**DATA PROVIDED:**
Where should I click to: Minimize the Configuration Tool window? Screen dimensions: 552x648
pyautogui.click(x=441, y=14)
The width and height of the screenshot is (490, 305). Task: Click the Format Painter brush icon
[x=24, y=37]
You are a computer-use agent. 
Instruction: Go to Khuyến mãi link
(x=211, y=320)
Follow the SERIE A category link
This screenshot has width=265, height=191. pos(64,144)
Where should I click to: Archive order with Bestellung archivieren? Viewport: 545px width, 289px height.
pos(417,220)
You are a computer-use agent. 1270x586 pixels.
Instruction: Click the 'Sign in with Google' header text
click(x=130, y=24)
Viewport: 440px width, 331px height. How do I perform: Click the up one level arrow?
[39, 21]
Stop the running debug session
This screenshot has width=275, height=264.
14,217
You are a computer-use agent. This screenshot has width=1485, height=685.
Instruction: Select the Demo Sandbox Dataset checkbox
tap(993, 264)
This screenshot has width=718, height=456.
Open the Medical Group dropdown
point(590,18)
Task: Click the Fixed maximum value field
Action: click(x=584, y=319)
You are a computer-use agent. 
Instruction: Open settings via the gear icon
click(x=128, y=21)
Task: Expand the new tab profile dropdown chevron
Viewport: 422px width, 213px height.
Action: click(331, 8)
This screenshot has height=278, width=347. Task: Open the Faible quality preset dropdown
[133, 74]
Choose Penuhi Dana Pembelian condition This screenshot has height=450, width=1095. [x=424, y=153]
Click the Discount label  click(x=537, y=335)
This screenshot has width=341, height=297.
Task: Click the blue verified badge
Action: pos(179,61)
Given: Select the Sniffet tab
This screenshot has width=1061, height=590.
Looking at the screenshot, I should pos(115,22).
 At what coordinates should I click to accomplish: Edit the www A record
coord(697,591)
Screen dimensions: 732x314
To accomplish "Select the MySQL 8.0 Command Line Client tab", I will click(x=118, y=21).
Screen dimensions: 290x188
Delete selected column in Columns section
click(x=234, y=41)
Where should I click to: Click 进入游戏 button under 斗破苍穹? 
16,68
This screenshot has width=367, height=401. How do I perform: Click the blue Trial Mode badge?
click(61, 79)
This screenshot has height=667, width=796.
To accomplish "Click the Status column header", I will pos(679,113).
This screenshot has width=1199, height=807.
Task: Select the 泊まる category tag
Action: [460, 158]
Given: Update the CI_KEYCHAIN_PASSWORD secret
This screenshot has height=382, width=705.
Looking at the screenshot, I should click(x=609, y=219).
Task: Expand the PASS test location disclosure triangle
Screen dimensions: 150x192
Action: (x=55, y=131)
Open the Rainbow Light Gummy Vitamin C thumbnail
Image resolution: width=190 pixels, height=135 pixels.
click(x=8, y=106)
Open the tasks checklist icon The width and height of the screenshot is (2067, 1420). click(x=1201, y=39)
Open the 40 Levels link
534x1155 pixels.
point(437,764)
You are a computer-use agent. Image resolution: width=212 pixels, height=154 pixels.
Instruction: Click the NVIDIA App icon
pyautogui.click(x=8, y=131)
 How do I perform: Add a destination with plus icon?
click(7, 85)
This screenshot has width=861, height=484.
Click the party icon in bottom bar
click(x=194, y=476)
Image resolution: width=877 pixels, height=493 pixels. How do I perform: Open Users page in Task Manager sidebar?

**PROBLEM TO WORK ON:** Give a single number: the count of lines above that include the word "Given".

**WRITTEN SOLUTION:** 2